--- /dev/null
+The libatomic_ops_gpl includes a simple almost-lock-free malloc implementation.
+
+This is intended as a safe way to allocate memory from a signal handler,
+or to allocate memory in the context of a library that does not know what
+thread library it will be used with. In either case locking is impossible.
+
+Note that the operations are only guaranteed to be 1-lock-free, i.e. a
+single blocked thread will not prevent progress, but multiple blocked
+threads may. To safely use these operations in a signal handler,
+the handler should be non-reentrant, i.e. it should not be interruptable
+by another handler using these operations. Furthermore use outside
+of signal handlers in a multithreaded application should be protected
+by a lock, so that at most one invocation may be interrupted by a signal.

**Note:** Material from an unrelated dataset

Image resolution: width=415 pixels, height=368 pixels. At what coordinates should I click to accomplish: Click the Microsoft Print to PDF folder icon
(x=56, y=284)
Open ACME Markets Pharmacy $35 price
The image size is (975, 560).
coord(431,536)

+The header will define the macro "AO_MALLOC_IS_LOCK_FREE" on platforms
+on which malloc is completely lock-free, and hence these restrictions
+do not apply.
+
+In the presence of threads, but absence of contention, the time performance
+of this package should be as good, or slightly better than, most system
+malloc implementations. Its space performance
+is theoretically optimal (to within a constant factor), but probably
+quite poor in practice. In particular, no attempt is made to
+coalesce free small memory blocks. Something like Doug Lea's malloc is
+likely to use significantly less memory for complex applications.
+
+Performance on platforms without an efficient compare-and-swap implementation
+will be poor.
+
+This package was not designed for processor-scalability in the face of
+high allocation rates. If all threads happen to allocate different-sized
+objects, you might get lucky. Otherwise expect contention and false-sharing
+problems. If this is an issue, something like Maged Michael's algorithm
+(PLDI 2004) would be technically a far better choice. If you are concerned
+only with scalability, and not signal-safety, you might also consider
+using Hoard instead. We have seen a factor of 3 to 4 slowdown from the
+standard glibc malloc implementation with contention, even when the
+performance without contention was faster. (To make the implementation
+more scalable, one would need to replicate at least the free list headers,
+so that concurrent access is possible without cache conflicts.)
+
+Unfortunately there is no portable async-signal-safe way to obtain large
+chunks of memory from the OS. Based on reading of the source code,
+mmap-based allocation appears safe under Linux, and probably BSD variants.
+It is probably unsafe for operating systems built on Mach, such as
+Apple's Darwin. Without use of mmap, the allocator is
+limited to a fixed size, statically preallocated heap (2MB by default),
+and will fail to allocate objects above a certain size (just under 64K
+by default). Use of mmap to circumvent these limitations requires an
+explicit call.
+
+The entire interface to the AO_malloc package currently consists of:
+
+#include <atomic_ops_malloc.h> /* includes atomic_ops.h */
+
+void *AO_malloc(size_t sz);
+void AO_free(void *p);
+void AO_malloc_enable_mmap(void);